Mi mancano la sua capacità di ascolto ed il suo pragmatismo; la sua tenacia (che sovente sfiorava la testardaggine) e la sua instancabilità.

Mi mancano le notti passate in giro per Sasso (a piedi o dentro la sua macchina, a seconda del tempo e delle stagioni) a progettare il mondo, come due ragazzini imberbi.

Mi manca il piacere d’incontrarlo e di viaggiare insieme, perché stare insieme a lui era sempre piacevole e non era mai banale. Mi manca quel viaggio in Germania, per il funerale di nostra cugina, che utilizzammo per sognare un consorzio di produttori e consumatori di salumi (perché, non c’è niente da fare, solo a Sasso si fanno i salami buoni!), che poi provammo a realizzare, senza riuscirvi.

Mi mancano anche i dissidi, le differenze d’interpretazione, i punti di vista diversi, sempre civilmente e amichevolmente espressi, senza risparmiarci nulla.

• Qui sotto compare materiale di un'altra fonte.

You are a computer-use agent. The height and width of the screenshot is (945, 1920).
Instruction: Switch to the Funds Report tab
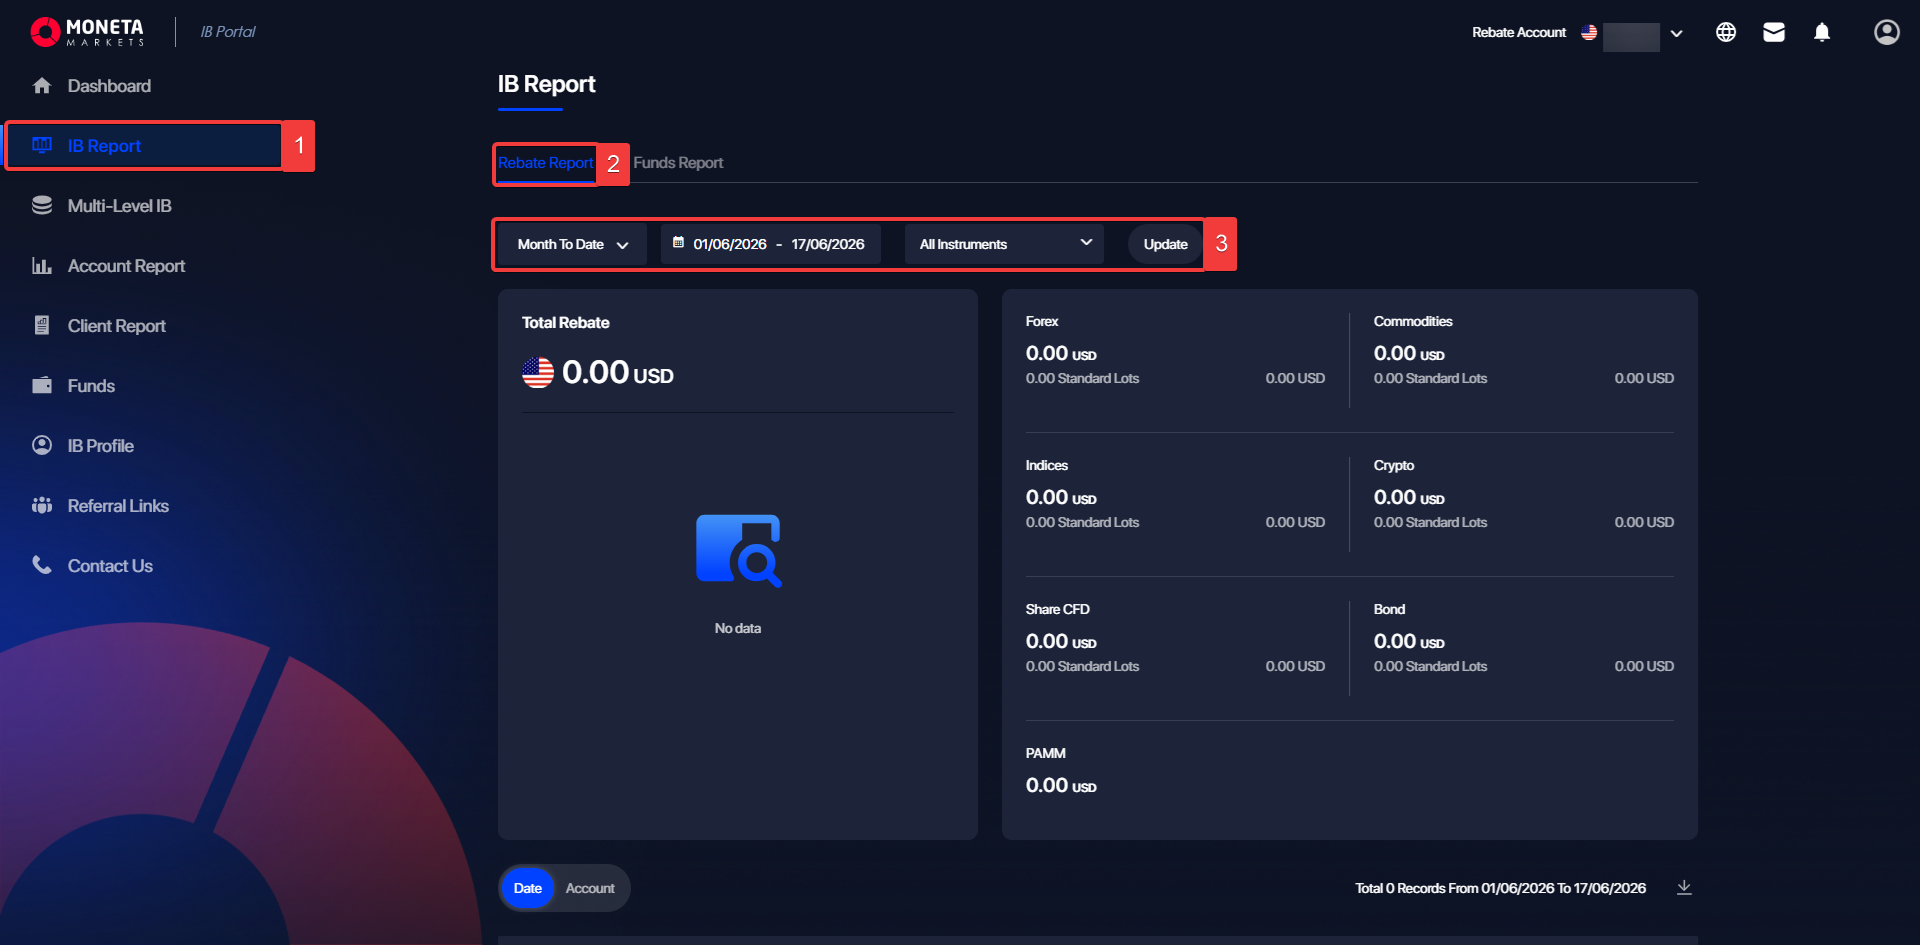(678, 163)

Le discussioni sembravano infervorarsi senza via d’uscita, poi, improvvisamente, diventavano sfottò ed alla fine ognuno rimaneva con la sensazione di essersi arricchito, dalla discussione, senza aver ceduto nulla, con il sorriso ed il sapore dolce dell’amicizia.

Io d’impostazione comunista, lui di fede socialista; le sue amicizie politiche e istituzionali in contrasto con i miei riferimenti politici; i nostri percorsi ideali.

Eppoi lui era milanista, io irrimediabilmente interista!

Mi manca la sua simpatia, la sua ironia, la sua allegria.

Ma ancor di più mi mancano le manifestazioni della sua amicizia.

Non c’è stato un momento di difficoltà della mia vita che non me lo sono visto accanto: discreto ma rassicurante.

Mi auguro di avergli dato la stessa sensazione nelle tante vicissitudini della sua intensa ma sfortunata esistenza. Mi ha sempre inorgoglito sapere che (come lui affermava), fra tanti medici bravi di cui lui godeva l’amicizia e la stima, il suo “medico personale” fossi io.

Ed ora scusatemi: non riesco più a scrivere. Troppi ricordi ed emozioni si accavallano, privandomi della lucidità necessaria per descriverli.

Ed allora torno al De Amicizia di Cicerone, che meglio descrive il senso della nostra amicizia.

Aggiungo solo, con Fabrizio De André, per consolarmi: caro Michele “È stato meglio lasciarci che non esserci mai incontrati”.